* [Exercise requirements]:
Up to the line containing "You are a computer-use agent. This", nothing is kept; from that line through the end of the data below, output every line exactly.

[[ Data for this task, beginning ]]

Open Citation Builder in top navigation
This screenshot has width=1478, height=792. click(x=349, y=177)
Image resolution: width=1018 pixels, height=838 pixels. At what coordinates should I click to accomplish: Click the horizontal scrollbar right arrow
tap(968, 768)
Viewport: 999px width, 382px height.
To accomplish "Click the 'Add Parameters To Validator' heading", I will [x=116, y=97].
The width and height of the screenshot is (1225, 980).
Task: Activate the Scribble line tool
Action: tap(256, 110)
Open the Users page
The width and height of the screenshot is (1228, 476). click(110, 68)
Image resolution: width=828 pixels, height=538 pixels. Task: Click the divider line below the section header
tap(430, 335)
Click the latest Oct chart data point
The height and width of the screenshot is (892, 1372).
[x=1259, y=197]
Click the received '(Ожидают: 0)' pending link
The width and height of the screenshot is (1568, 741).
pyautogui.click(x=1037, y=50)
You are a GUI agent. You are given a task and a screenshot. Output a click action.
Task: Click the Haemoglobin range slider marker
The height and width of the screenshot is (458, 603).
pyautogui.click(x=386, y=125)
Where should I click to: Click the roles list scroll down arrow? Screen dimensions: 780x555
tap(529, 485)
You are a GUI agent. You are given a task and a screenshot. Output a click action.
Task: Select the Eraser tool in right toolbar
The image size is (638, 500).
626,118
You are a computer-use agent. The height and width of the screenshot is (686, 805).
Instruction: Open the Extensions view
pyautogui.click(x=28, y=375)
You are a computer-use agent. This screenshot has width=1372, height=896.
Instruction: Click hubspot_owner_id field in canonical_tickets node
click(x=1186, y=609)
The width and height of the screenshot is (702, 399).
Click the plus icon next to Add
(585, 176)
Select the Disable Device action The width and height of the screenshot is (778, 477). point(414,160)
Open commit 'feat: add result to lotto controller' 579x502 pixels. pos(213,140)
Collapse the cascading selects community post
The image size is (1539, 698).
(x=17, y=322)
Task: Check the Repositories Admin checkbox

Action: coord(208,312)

[[ Data for this task, end ]]

* [Result of this exercise]:
You are a computer-use agent. This screenshot has width=1372, height=896.
Instruction: Click hubspot_owner_id field in canonical_tickets node
click(x=1186, y=609)
The width and height of the screenshot is (702, 399).
Click the plus icon next to Add
(585, 176)
Select the Disable Device action The width and height of the screenshot is (778, 477). point(414,160)
Open commit 'feat: add result to lotto controller' 579x502 pixels. pos(213,140)
Collapse the cascading selects community post
The image size is (1539, 698).
(x=17, y=322)
Task: Check the Repositories Admin checkbox

Action: coord(208,312)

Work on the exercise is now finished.